Dialog dengan Mantan Presiden
Menurut pernyataan Kedubes Iran di Jakarta melalui akun media sosial resmi @iraninindonesia, Boroujerdi bertemu dengan Joko Widodo dalam rangka diskusi tentang dinamika kawasan. Joko Widodo menyampaikan dukungan dan simpati kepada rakyat Iran, serta mengapresiasi komitmen pemerintah dan masyarakat Iran dalam menjaga kedaulatan nasional, wilayah, dan keamanan negara mereka.
“Saya berharap kesehatan, kemenangan, dan kesejahteraan rakyat Iran segera tercapai, serta perdamaian dan stabilitas kembali menghiasi kawasan,” ujar Joko Widodo dalam sesi pertemuan.

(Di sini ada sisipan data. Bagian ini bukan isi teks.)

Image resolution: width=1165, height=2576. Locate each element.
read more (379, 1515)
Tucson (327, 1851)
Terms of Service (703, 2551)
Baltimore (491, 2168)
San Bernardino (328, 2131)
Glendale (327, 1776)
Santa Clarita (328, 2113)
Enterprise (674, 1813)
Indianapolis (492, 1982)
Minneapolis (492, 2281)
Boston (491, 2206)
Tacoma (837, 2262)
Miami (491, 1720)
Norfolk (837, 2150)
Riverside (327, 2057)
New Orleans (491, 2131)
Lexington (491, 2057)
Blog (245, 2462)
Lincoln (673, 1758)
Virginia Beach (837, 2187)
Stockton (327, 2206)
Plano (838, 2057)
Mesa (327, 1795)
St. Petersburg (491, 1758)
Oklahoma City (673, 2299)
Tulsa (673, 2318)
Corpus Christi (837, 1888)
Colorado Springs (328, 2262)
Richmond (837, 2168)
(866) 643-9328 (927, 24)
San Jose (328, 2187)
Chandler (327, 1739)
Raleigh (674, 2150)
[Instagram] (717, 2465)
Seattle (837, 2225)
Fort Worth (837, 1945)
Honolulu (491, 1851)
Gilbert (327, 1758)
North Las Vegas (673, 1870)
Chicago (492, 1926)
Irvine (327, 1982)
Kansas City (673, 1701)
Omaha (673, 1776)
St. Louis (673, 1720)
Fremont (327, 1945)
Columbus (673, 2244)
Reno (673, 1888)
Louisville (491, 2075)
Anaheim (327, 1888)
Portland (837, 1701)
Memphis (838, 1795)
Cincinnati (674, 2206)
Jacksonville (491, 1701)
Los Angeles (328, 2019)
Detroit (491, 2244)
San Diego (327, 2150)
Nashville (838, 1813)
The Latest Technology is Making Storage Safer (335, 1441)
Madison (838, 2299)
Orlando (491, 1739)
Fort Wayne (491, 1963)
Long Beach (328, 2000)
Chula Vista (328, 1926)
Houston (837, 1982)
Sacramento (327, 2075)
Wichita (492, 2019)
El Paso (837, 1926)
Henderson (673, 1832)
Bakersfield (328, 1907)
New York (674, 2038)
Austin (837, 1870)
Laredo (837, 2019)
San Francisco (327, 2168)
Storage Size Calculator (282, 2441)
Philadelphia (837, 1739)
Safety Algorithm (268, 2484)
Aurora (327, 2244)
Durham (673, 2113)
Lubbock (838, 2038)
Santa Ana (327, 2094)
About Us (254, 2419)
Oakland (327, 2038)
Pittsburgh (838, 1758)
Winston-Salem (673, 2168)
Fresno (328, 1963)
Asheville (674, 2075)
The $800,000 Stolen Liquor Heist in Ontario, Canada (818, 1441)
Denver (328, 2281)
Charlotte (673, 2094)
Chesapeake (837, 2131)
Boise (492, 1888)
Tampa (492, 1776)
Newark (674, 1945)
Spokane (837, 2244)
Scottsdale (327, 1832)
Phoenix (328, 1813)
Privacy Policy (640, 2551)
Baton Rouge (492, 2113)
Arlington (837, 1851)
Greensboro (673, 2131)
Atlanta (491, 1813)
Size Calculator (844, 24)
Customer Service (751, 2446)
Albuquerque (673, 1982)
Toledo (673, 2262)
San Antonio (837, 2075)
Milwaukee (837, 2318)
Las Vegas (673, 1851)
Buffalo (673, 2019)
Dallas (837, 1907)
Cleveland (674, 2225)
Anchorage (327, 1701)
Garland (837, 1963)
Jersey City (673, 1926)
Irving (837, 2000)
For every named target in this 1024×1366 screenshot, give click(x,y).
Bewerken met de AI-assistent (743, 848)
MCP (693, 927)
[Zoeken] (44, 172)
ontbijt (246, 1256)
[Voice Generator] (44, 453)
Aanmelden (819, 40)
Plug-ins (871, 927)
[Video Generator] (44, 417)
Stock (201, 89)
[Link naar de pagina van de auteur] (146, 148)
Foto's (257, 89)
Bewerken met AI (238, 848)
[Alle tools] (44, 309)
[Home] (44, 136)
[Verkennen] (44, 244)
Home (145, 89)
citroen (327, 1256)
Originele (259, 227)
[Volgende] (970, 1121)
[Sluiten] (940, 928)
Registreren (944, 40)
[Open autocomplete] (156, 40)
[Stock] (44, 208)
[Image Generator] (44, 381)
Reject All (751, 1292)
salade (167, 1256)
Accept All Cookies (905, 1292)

Perkembangan Terkini di Iran
Dubes Iran juga menyampaikan laporan mengenai kondisi terkini di kawasan Timur Tengah. Ia menekankan bahwa serangan terhadap fasilitas ekonomi, infrastruktur vital, dan pusat peradaban di Iran terus berlangsung. Laporan tersebut menyebutkan kekhawatiran atas dampak kemanusiaan dan keamanan yang diakibatkan tindakan tersebut.
“Rakyat Iran berhak membela diri sesuai dengan hukum internasional,” tambah Boroujerdi dalam diskusi.
Kunjungan ke Kantor Walikota Surakarta
Di kesempatan lain, Dubes Iran bertemu dengan Walikota Surakarta, Respati Achmad Ardianto. Dalam pertemuan tersebut, Respati mengecam serangan terhadap warga sipil dan berbagai bentuk agresi, merujuk pada UUD RI. Ia menegaskan bahwa konstitusi Indonesia menolak pendudukan asing serta sikap independen dalam menghadapi konflik.
“Indonesia memiliki pandangan jelas terhadap segala bentuk agresi,” kata Respati dalam pertemuan.
Kedua pihak sepakat untuk memperkuat kerja sama bilateral, terutama dalam sektor ekonomi dan pariwisata. Mereka juga menjajaki rencana pembentukan hubungan kota kembar antara Surakarta dengan salah satu kota di Iran, yang akan menjadi agenda tindak lanjut di masa depan.